- **Problem to work on**: Retype each line of the material below word for word; pictures stay out.

########################################

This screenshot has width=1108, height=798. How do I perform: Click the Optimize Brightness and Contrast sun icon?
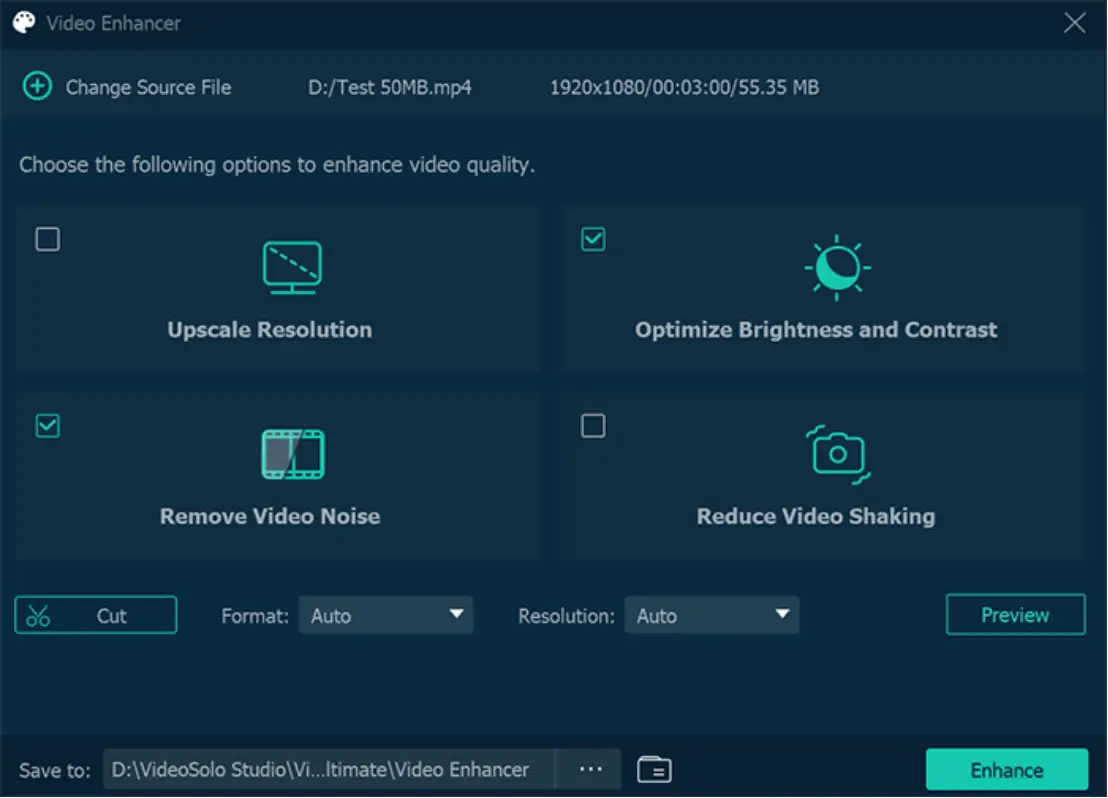point(837,265)
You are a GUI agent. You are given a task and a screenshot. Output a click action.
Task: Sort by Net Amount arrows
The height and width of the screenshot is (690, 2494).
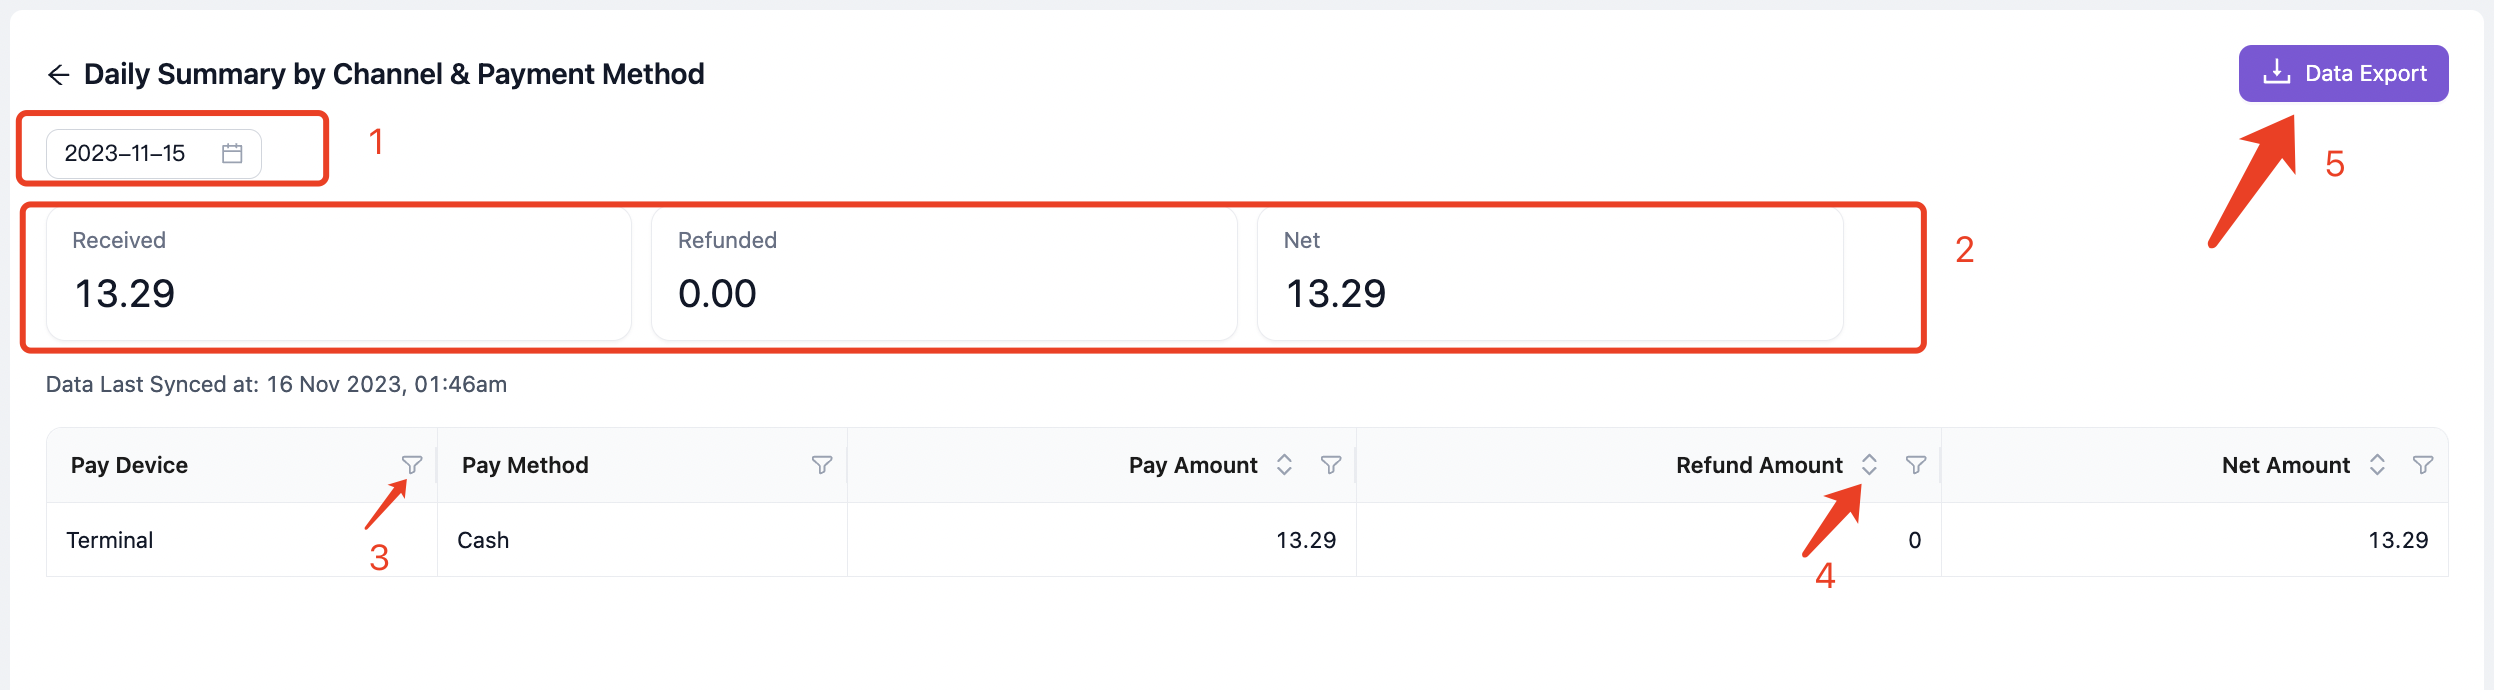coord(2377,465)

########################################

- **Response to this task**:
This screenshot has width=1108, height=798. How do I perform: Click the Optimize Brightness and Contrast sun icon?
point(837,265)
You are a GUI agent. You are given a task and a screenshot. Output a click action.
Task: Sort by Net Amount arrows
The height and width of the screenshot is (690, 2494).
coord(2377,465)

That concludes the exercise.